JuMP+Ipopt producing infeasible solutions for constraints with small upper bounds

using JuMP, Ipopt

function parametertest()
    m = Model(Ipopt.Optimizer)
    set_silent(m)
    
    a = [0.15, 0.16, 0.72, -0.80, -12.0]
    
    @variable(m, x[1:5])
    @variable(m, abs_x[1:5])
    
    for i in 1:5
        @constraint(m, abs_x[i] ≥ x[i])
        @constraint(m, abs_x[i] ≥ -x[i])
    end
    
    @NLparameter(m, gamma == 0.0)
    @NLconstraint(m, Lasso, sum(abs_x[i] for i in 1:5) ≤ gamma)
    
    @objective(m, Min, sum((a[i] - x[i])^2 for i in 1:5))
    
    gammas = [1e-10, 0.1, 1.0, 15.0, 200]
    
    for g in gammas
        set_value(gamma, g)
        optimize!(m)

        @show value(gamma)
        @show value(sum(value(abs_x[i]) for i in 1:5))
    end
end

parametertest()

yields

value(gamma) = 1.0e-10
value(sum((value(abs_x[i]) for i = 1:5))) = 1.000154534191108e-8 # Infeasible!
value(gamma) = 0.1
value(sum((value(abs_x[i]) for i = 1:5))) = 0.10000000989464701
value(gamma) = 1.0
value(sum((value(abs_x[i]) for i = 1:5))) = 1.0000000098860817
value(gamma) = 15.0
value(sum((value(abs_x[i]) for i = 1:5))) = 14.642196754232643
value(gamma) = 200.0
value(sum((value(abs_x[i]) for i = 1:5))) = 143.0505423096824

Notice that in the first case, the absolute error is on the order of 1e-8, but the relative error is a factor of 100! Is there a way I can tell Ipopt not to accept a solution until the relative error is acceptably small?
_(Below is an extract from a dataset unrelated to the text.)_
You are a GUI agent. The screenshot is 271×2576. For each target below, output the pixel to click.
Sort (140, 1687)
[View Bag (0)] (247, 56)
In this particular case, better results can be obtained by multiplying both sides of the @NLconstraint by a constant like 1e10, but it is not always obvious beforehand which constant is appropriate.

Almost all solvers use absolute tolerance as their convergence criteria. You should reformulate your model to avoid such small values.

Although not explicitly for NLP, Gurobi have a good series of documentation on numerical issues: https://www.gurobi.com/documentation/9.0/refman/num_grb_guidelines_for_num.html

You should for constants in your model to differ by at most ~6 orders of magnitude. Here, yours differ by 12 (1e-10 and 2e2).

Ipopt has a variety of tolerances you can experiment with, but the underlying issue is poor scaling of your model: Ipopt: Ipopt Options. Fix that first, rather than playing with tolerances.

Edit: or use the absolute 1e-8 solution.

Thank you. I should probably have figured this out on my own. This is a challenging issue when working with a lasso-type constraint as in the example in the OP, because often what I want to do is try several values of the constraint across many orders of magnitude in order to find the best tradeoff.